What to work on — From the top of the records below down to the line containing "Servicios de TV (662, 56)", reproduce every line exactly.

Material provided —
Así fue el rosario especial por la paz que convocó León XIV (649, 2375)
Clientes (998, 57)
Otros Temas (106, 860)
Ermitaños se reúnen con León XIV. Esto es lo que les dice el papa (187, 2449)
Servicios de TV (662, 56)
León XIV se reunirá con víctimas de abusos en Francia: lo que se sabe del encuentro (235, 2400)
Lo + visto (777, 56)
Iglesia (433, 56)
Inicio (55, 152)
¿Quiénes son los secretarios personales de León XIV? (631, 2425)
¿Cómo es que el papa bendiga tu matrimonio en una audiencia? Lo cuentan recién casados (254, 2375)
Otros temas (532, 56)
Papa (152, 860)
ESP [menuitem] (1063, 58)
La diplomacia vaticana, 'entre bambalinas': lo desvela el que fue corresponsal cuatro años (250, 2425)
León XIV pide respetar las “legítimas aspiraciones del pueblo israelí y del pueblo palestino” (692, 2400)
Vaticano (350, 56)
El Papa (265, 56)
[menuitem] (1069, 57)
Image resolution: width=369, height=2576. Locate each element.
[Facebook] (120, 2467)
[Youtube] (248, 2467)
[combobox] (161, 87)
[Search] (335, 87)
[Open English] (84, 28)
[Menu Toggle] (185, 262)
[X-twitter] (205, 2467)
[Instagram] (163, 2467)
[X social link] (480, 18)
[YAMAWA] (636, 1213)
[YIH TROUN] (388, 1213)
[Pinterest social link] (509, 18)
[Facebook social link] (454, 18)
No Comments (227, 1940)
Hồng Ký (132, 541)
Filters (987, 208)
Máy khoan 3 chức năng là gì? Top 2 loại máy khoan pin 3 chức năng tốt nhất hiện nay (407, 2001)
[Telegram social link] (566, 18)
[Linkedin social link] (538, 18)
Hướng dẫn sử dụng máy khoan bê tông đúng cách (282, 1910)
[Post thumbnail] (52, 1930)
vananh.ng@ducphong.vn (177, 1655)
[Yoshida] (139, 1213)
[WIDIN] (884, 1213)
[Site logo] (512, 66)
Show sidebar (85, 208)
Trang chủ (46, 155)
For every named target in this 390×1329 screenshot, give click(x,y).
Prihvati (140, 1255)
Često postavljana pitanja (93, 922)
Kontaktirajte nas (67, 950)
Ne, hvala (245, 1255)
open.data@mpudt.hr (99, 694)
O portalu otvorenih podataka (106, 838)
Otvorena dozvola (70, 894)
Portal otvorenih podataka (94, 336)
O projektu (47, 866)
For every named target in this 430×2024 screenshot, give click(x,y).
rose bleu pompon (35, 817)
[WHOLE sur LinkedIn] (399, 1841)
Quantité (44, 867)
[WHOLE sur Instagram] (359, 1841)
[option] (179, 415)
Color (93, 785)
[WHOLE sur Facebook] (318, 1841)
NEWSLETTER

Response to this exercise —
Así fue el rosario especial por la paz que convocó León XIV (649, 2375)
Clientes (998, 57)
Otros Temas (106, 860)
Ermitaños se reúnen con León XIV. Esto es lo que les dice el papa (187, 2449)
Servicios de TV (662, 56)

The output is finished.